Contemplations – 1
I long ago labeled this blog: Fiction, Poetry, and Contemplations, but have not posted many contemplations. Too dangerous perhaps. I Googled the word: A transitive verb, “to think about something as a possible course of action.”
Contemplation. A powerful word . . . or thing. I’ve always thought of contemplation as a sort of meditation, requiring peace and quiet. And I think that’s true. When you turn off the cell phone, and TV, and radio . . . you’re more likely to think, perhaps a bit more introspectively. But we’re always thinking, and our thoughts inevitably morph into choices. Large and small: First thought of the day: Should I get up? A question.
Questions, an essential part of contemplation. Do they always come first? The mothers of thought? A Buddhist abbot asked:
“What are the first words of wisdom?”
Correct answer: “I don’t know.”
That is a good one. I suspect some kind of question lies at the beginning of consciousness. The first primordial thought, the first thought. Of being aware of self? Perhaps asking, “Where the hell am I?” Must be something like that. I’m still asking the same question after 76 years. Not many of us have been born with answers. Answers need to be found. Questions come on their own, without asking. Even without words, the questions come.

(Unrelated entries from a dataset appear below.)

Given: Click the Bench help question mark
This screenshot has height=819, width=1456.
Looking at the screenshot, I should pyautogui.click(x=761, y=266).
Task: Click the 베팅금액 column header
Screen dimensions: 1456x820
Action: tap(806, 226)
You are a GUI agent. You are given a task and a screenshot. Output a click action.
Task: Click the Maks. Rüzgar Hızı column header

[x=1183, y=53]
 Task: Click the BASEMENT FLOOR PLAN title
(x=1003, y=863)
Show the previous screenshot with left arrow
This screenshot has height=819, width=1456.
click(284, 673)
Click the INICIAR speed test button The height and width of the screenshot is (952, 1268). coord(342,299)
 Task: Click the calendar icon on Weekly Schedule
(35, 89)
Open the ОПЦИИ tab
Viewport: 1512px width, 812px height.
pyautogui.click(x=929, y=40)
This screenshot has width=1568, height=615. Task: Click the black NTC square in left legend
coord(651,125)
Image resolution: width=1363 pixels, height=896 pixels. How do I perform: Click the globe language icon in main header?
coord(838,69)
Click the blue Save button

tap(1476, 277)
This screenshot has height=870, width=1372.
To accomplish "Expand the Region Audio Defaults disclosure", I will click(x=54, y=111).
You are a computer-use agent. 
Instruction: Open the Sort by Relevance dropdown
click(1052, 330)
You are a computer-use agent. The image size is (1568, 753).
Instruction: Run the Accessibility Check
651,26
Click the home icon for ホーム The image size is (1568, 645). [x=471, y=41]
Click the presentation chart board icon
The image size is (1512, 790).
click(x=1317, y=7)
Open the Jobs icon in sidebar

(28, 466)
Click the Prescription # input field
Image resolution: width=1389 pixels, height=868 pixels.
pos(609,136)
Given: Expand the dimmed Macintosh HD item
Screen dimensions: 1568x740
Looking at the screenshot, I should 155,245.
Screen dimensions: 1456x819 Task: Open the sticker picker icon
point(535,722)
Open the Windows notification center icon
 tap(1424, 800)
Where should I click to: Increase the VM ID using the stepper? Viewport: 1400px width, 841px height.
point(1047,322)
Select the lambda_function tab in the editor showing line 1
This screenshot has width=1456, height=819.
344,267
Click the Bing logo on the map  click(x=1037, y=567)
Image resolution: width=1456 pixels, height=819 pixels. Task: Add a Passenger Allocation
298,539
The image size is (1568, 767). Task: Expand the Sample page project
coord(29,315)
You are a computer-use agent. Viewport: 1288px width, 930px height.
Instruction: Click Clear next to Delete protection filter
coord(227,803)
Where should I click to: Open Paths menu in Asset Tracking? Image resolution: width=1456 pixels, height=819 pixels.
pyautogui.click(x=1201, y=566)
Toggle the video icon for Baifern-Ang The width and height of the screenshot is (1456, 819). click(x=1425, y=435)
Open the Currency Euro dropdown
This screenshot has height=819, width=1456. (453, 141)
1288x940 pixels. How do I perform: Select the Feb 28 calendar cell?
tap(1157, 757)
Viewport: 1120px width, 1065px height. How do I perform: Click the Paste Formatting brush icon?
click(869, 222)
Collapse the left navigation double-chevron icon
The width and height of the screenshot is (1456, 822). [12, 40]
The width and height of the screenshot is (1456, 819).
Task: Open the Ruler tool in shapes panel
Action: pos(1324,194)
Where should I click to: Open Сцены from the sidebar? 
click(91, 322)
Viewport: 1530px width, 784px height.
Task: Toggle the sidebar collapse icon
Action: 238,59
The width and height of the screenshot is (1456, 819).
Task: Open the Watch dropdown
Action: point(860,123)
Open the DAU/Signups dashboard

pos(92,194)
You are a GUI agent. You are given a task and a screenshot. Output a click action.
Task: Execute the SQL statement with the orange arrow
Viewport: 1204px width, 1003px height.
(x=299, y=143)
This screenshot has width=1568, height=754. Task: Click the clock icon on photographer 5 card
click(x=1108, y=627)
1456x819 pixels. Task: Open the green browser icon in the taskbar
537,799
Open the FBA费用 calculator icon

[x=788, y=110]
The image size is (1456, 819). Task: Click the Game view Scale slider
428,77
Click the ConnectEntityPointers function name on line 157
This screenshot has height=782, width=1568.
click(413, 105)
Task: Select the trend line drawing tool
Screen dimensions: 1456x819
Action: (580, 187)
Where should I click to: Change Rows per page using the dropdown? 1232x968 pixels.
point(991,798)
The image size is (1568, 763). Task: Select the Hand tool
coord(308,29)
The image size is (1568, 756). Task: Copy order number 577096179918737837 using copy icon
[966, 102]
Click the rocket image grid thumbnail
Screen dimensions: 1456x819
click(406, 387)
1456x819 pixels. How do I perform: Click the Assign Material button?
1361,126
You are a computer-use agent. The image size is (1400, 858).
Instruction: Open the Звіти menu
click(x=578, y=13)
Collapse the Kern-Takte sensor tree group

So . . . It seems reasonable to name these posts, Contemplations, although the word sounds a bit pretentious . . . learned. I am neither. These are only random thoughts . . . unplanned.
Enough. I get bored when people talk about what they are going to talk about.
I’ve been spotting writing tips, and insights that show up and Facebook, and on blogs. Small bits of wisdom – blurbs. One most often seen this last week has been: “First drafts are shit.”
These insights are quoted from successful writers: Hemingway, Huruki Marumkami . . . Natalie Goldberg. I believe these words apply to most of us, except a lucky few writers who can just sit down and knock it out. I suspect Kerouac was one of these, and Charles Bukowski . . . Whatever.
For most of us the first draft is a question that requires some thought. You crank of ten or fifteen thousand words, then read it two days later and it’s shit. It really is. How do we ever know, for certain? The artist’s dilemma. A motivational speaker told his audience, “To be successful, an artist must possess ‘dumb determination’ – an unfounded belief in self, beyond the reach of critics and naysayers.
But what if you’re wrong? Time spent, hours wasted? Maybe . . . maybe not. Writing’s become as popular as yoga was in the mid sixties. Seems like everyone is doing it, and are self published. E-books, digital productions. A few people on Linkedin described their writing as, a hobby. Nothing wrong with that, a thing to occupy time. Writing can sure do that. And it’s so much easier now . . . computers . . . spell-check. It’s no problem making changes, cuts and pastes, no ribbons! Anything you want to know is but a moment off on Google. I look at photos of old writers pounding away on Underwood uprights that imprinted on paper! The IBM Selectric was a magnificent improvement, wonderful machine – no keys, and a correction ribbon. Obsoleted by computers. I’ll say more about Selectics later, but the next installment’s subject will be paper . . . I think.